Прошло еще три дня. Володя окончательно поправился. Ежедневные компрессы на каких-то целебных травах намного ускорили процесс заживления его боевых ранений. Сегодня мужчине уже снимали швы. Сегодня он уже мог вернуться в строй и продолжать борьбу.

Наступил вечер. Владимир удобно уселся за стол с кружкой чая, открыл свой неизменный талмуд и стал складывать воедино все фрагменты этого дьявольского пазла. Удивительно, но никто не говорил про ржание лошади. А ведь Володя отчетливо помнил, что свист сопровождался именно этим ржанием. Так. И эта нечисть. У нее же была дыра в груди, причем застарелая, смотрелась очень органично. Почему нападает именно со спины? Тоже интересно. Так. Что еще? Дуб. Почему оно нападает только возле этого дуба? Привязка к месту? Значит случилось что-то именно там. Так. Архангельская область, север. Откуда здесь вообще такой большой дуб? А если…

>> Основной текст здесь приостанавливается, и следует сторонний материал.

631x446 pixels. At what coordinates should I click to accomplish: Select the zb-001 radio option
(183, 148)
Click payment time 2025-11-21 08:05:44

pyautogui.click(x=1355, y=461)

Вова встал и пошел к книжному шкафу. Найдя полку с надписью «Старые о городе», он начал перебирать и перелистывать все книги, что там стояли. Обнаружив нужную, Володя вернулся с ней за стол, открыл параллельно карту и ноутбук и принялся анализировать свои догадки. Спустя два часа кропотливого изучения, он пошел гостиную, где отец Михаил и Дима вот уже полдня играли в шашки.

– Я, похоже, знаю, с чем мы имеем дело, – глаза Володи прямо-таки светились, – Либо это череда удивительных совпадений, либо печальная закономерность.

– Тебя что в философию потянуло? – Дима не мог не съязвить – Может опустим лирику и перейдем к физике? Что ты там накопал?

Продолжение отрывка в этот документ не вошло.